Circa 2015
Natural killer (NK) cells were discovered 40 years ago, by their ability to recognize and kill tumor cells without the requirement of prior antigen exposure. Since then, NK cells have been seen as promising agents for cell-based cancer therapies. However, NK cells represent only a minor fraction of the human lymphocyte population. Their skewed phenotype and impaired functionality during cancer progression necessitates the development of clinical protocols to activate and expand to high numbers ex vivo to be able to infuse sufficient numbers of functional NK cells to the cancer patients. Initial NK cell-based clinical trials suggested that NK cell-infusion is safe and feasible with almost no NK cell-related toxicity, including graft-versus-host disease. Complete remission and increased disease-free survival is shown in a small number of patients with hematological malignances. Furthermore, successful adoptive NK cell-based therapies from haploidentical donors have been demonstrated. Disappointingly, only limited anti-tumor effects have been demonstrated following NK cell infusion in patients with solid tumors. While NK cells have great potential in targeting tumor cells, the efficiency of NK cell functions in the tumor microenvironment is yet unclear. The failure of immune surveillance may in part be due to sustained immunological pressure on tumor cells resulting in the development of tumor escape variants that are invisible to the immune system. Alternatively, this could be due to the complex network of immune-suppressive compartments in the tumor microenvironment, including myeloid-derived suppressor cells, tumor-associated macrophages, and regulatory T cells. Although the negative effect of the tumor microenvironment on NK cells can be transiently reverted by ex vivo expansion and long-term activation, the aforementioned NK cell/tumor microenvironment interactions upon reinfusion are not fully elucidated. Within this context, genetic modification of NK cells may provide new possibilities for developing effective cancer immunotherapies by improving NK cell responses and making them less susceptible to the tumor microenvironment. Within this review, we will discuss clinical trials using NK cells with a specific reflection on novel potential strategies, such as genetic modification of NK cells and complementary therapies aimed at improving the clinical outcome of NK cell-based immune therapies.

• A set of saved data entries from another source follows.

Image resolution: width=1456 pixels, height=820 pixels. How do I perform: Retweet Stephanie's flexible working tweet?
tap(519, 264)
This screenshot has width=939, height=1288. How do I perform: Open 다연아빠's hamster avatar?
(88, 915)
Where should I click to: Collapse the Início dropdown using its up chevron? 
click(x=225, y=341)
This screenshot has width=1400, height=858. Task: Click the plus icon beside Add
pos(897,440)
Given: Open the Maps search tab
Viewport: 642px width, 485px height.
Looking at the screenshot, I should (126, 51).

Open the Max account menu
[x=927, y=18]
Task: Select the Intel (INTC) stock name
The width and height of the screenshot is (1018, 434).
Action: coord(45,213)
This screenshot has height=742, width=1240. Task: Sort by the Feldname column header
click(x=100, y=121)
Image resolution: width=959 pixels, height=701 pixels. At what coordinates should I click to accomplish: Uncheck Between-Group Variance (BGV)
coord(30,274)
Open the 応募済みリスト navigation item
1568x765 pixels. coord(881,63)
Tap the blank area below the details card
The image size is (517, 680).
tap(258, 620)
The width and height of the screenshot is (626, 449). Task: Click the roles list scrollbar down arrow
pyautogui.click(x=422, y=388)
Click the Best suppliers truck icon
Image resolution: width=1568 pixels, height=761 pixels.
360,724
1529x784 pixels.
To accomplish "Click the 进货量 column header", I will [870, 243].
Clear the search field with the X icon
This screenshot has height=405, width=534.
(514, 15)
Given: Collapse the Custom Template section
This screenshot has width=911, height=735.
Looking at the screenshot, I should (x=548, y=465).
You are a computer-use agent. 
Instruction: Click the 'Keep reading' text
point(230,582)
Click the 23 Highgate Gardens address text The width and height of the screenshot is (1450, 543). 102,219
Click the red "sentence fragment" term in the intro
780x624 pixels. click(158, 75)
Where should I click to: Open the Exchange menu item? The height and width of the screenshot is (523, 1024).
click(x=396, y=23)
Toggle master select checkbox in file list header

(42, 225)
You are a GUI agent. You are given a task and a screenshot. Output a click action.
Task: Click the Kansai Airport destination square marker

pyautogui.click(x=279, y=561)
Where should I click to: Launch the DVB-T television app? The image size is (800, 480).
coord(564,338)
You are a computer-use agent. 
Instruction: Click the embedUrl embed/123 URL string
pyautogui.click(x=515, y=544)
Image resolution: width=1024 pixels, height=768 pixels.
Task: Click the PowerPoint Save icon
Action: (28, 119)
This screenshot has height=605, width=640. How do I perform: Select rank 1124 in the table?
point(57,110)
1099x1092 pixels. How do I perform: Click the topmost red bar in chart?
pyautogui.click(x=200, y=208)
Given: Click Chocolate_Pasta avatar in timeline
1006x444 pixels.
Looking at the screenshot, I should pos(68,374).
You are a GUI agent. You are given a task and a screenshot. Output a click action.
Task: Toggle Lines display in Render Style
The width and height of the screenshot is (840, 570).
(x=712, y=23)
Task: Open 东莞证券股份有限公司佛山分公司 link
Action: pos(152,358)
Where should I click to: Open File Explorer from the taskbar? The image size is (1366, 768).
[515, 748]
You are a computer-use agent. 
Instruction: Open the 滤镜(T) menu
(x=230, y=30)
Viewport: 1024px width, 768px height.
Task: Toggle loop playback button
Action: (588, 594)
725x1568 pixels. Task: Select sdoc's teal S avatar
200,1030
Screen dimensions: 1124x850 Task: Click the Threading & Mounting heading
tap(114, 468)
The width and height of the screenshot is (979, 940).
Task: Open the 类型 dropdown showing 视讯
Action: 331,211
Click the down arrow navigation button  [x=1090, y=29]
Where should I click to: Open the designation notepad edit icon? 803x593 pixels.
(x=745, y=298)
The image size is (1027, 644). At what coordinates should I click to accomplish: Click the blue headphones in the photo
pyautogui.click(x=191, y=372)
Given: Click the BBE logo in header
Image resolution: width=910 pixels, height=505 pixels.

Keywords: natural killer cells, adoptive cell therapy, immunotherapy, cancer, clinical trials, expansion, tumor microenvironment, genetic modifications.
Natural killer (NK) cells are lymphocytes of the innate immune system. They are cytokine producing and have cytotoxic ability to kill both viral infected and tumor cells. Tumor-killing lymphocytes were first reported in 1968 by Hellström et al… Kiessling and colleagues, in parallel with Ronald Herberman’s research laboratory, defined a novel lymphocyte population named NK cells that are able to target tumor cells in 1975 (2–5). Unlike T cells and B cells, NK cell recognition is not governed by high-resolution antigen specificity. Target cell recognition is mediated by the signals delivered through several activating and inhibitory receptors. The balance between activating and inhibitory signals decides the response of NK cells.